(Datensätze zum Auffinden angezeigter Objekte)
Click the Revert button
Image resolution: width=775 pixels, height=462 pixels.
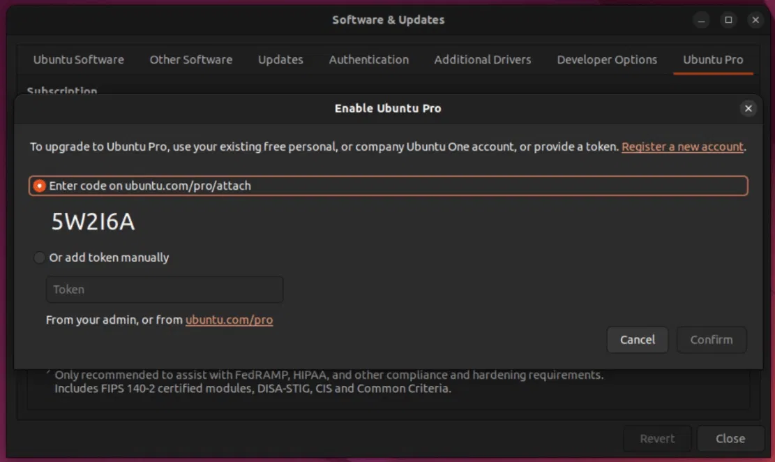(657, 439)
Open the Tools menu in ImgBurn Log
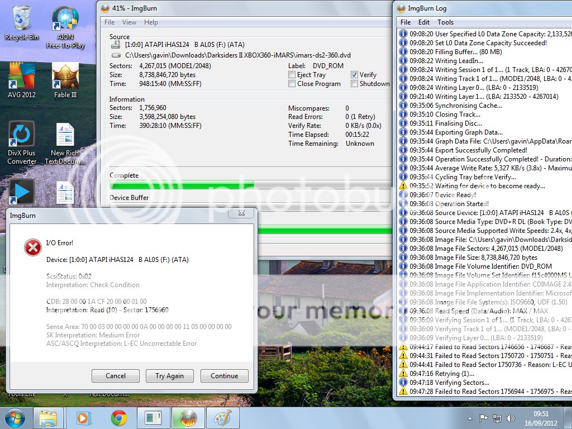This screenshot has height=429, width=572. click(445, 22)
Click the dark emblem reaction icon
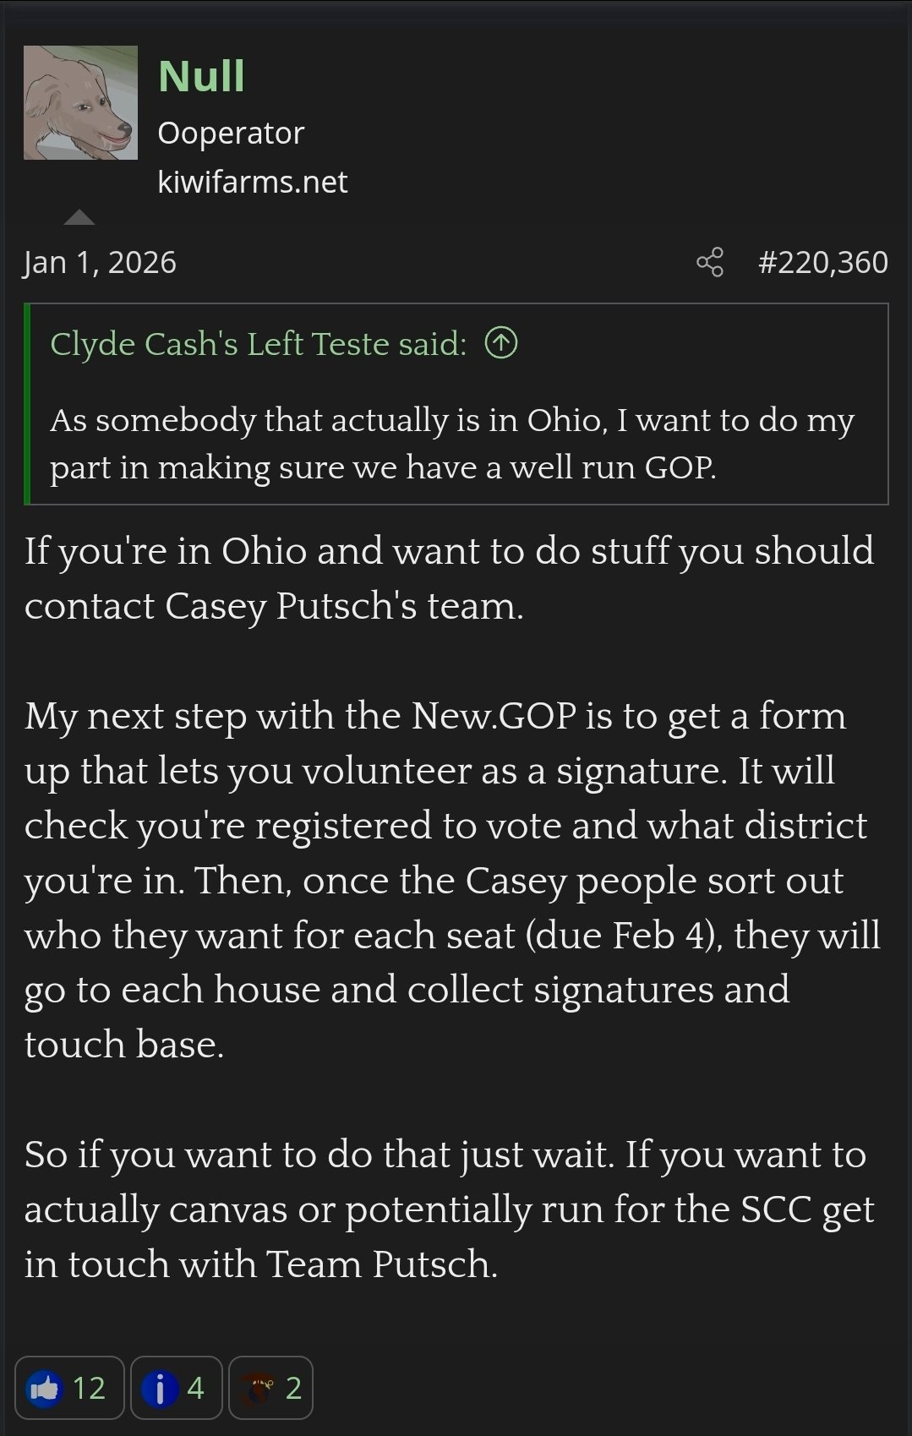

» Aufgabenstellung
Schreiben Sie alle Zeilen der obigen Datensätze Wort für Wort ab. Lassen Sie dabei die Bilder weg.

» Lösung
Click the Revert button
Image resolution: width=775 pixels, height=462 pixels.
(657, 439)
Open the Tools menu in ImgBurn Log
This screenshot has height=429, width=572. click(445, 22)
Click the dark emblem reaction icon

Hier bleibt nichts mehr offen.